● **Problem statement**: Every entry below, first to last, should be restated word for word.
===== Supplied records
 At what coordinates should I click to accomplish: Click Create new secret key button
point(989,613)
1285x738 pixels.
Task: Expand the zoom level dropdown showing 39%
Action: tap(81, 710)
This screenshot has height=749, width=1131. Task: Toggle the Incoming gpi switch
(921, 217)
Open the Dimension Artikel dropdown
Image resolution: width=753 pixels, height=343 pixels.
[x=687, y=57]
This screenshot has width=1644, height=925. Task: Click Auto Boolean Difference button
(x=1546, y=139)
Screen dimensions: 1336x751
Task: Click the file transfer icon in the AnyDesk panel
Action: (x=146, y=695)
==========
● **Expected answer**:
 At what coordinates should I click to accomplish: Click Create new secret key button
point(989,613)
1285x738 pixels.
Task: Expand the zoom level dropdown showing 39%
Action: tap(81, 710)
This screenshot has height=749, width=1131. Task: Toggle the Incoming gpi switch
(921, 217)
Open the Dimension Artikel dropdown
Image resolution: width=753 pixels, height=343 pixels.
[x=687, y=57]
This screenshot has width=1644, height=925. Task: Click Auto Boolean Difference button
(x=1546, y=139)
Screen dimensions: 1336x751
Task: Click the file transfer icon in the AnyDesk panel
Action: (x=146, y=695)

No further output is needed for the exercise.